It is a well-known fact that Intel has plans to enter the smartphone market soon and it looks they have plans for doing it with Windows 8. Just ahead of the expected Windows 8 launch in mid-2012; Intel has struck a deal with Inside Secure for use of its NFC technology. NFC or Near Field Communications is much like Bluetooth in its convenience but is much more robust and secure. It has become the preferred ad hoc networking technology for almost all future smartphones. Using this technology, you can turn your phone in to a contact-less credit card, security card and much more. It is all the rage in Japan and the rest of the world is just trying to catch up.
What Intel intends to do with this technology is to integrate it in to their chips and make market for themselves in the smartphone category.

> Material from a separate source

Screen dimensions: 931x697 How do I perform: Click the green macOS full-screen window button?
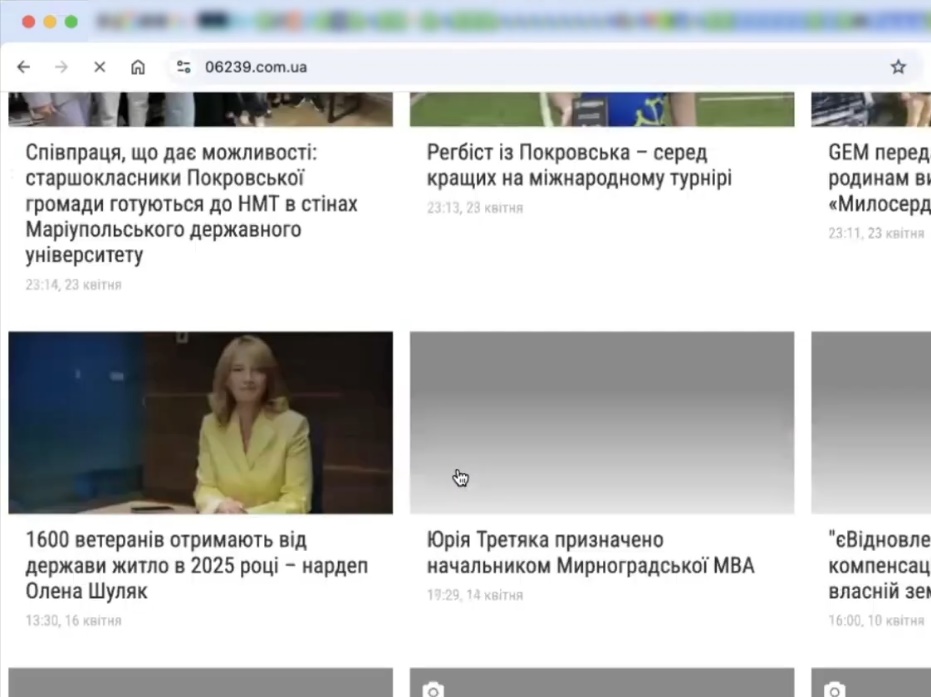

With Windows 8 coming up, most people are expecting a major push from the world’s largest chipmaker in the smartphone direction with mobile chipsets.
NFC is a technology that is heralded by most industry experts and is all set to explode in the next few years. It is going to be supported by major players like Google (with their Wallet payment system), who are looking to introduce a simple and secure payment method that can be integrated in to consumer electronics. Imagine having a virtual account like PayPal and then waving your phone in front of a machine to make a payment at your local grocery store.

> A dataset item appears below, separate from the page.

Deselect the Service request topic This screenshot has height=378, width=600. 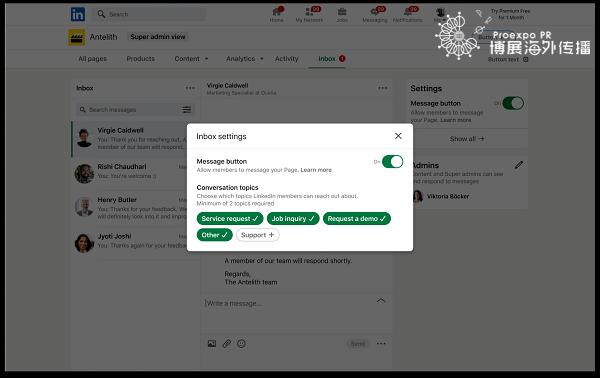(230, 218)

Coming up after that are ticketing services. So if Intel has its way, your Intel powered Windows 8 smartphone might be able to buy tickets online and then act as the ticket itself at the checking gate. Wave your phone at the gate and your ticket is recognized and ‘punched’.
Security is a big issue in such systems and with NFC’s 10cm range, there’s hardly any chance of eavesdropping like there is with Bluetooth. Plus there are industry standard high-level encryption methods at work here.With some tablet makers also thinking of integrating NFC (the official Windows 8 demo tablet has NFC), Windows 8 is likely to become the first mainstream OS to see real utilization of this.